How odd, Abe thought. The man had the look of a European in more than dress. But he understood his title to be equivalent of that of president or prime minister or even king, and so he clasped the chief's hand with two of his own and bent low from the waist over them as a sign of respect.

“Chief John Ross, I am honored to make your acquaintance,” he said. “I am Abrahan Bento Sassaporta Naggar, a simple peddler, who brings tidings from a loved one of this Jacob. I wish him no ill, only blessings. I beg indulgence but my oaths to Mari— Excuse me, the sender of that message has held me sworn to secrecy on her—excuse me, his identity.”

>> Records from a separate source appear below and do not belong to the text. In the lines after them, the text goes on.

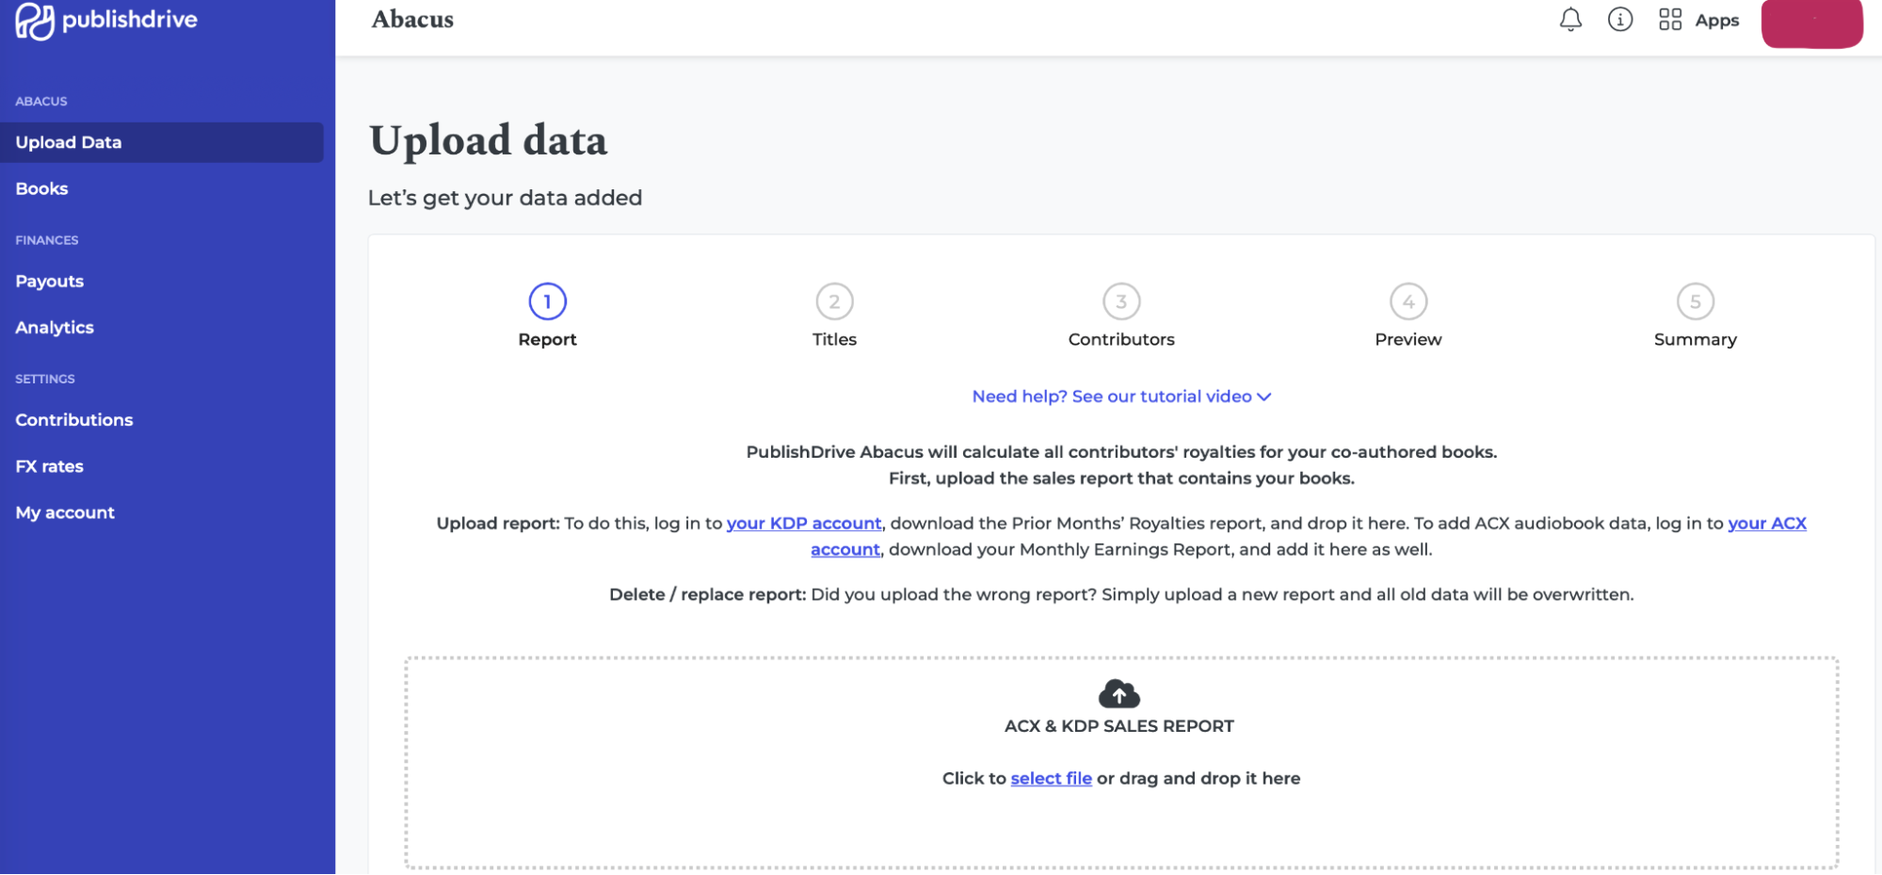Open Books from the sidebar
This screenshot has height=875, width=1882.
(40, 188)
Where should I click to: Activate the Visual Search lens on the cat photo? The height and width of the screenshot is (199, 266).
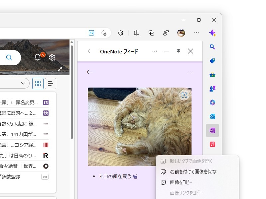click(x=184, y=95)
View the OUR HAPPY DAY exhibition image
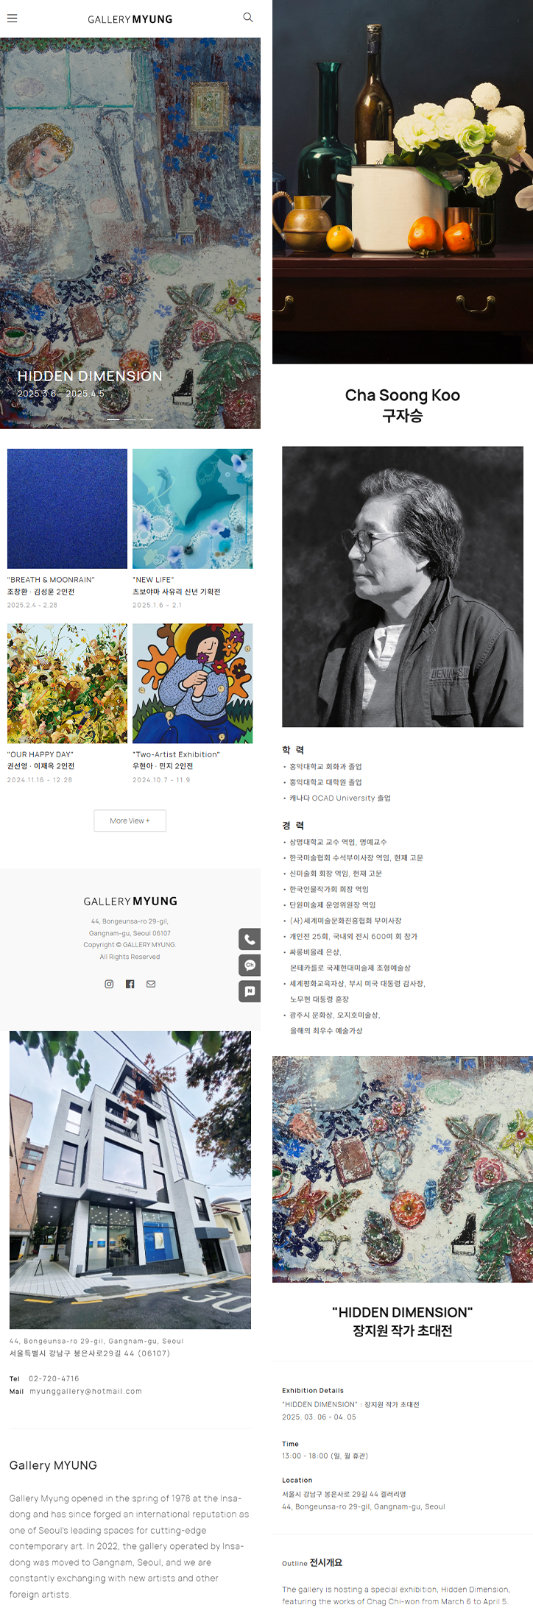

Abe's half-utterance of name and confusion of gender was entirely manufactured in the hope that Jacob's watchmen would be more forthcoming if they thought a woman sent him regards. It worked. The words “Mari” and “her” were but a heartbeat out of his mouth when he noted that the lips of both the principal chief of the Cherokee Nation and those of his clerk of the courts tightened. Aha! he thought. The connection between his Marian and this Jacob of theirs was now unquestionably confirmed by their anxiety. Soon he would know much more, including why the fiction that Jacob was dead had been spread far and wide. But had he gone too far? He hoped the price was not their closing ranks around the refugee. In the next moment, the men recovered themselves, releasing their tension with supercilious smiles.

“Let me send a scout to find him,” Chief John Ross said. “He could be anywhere. Please wait.”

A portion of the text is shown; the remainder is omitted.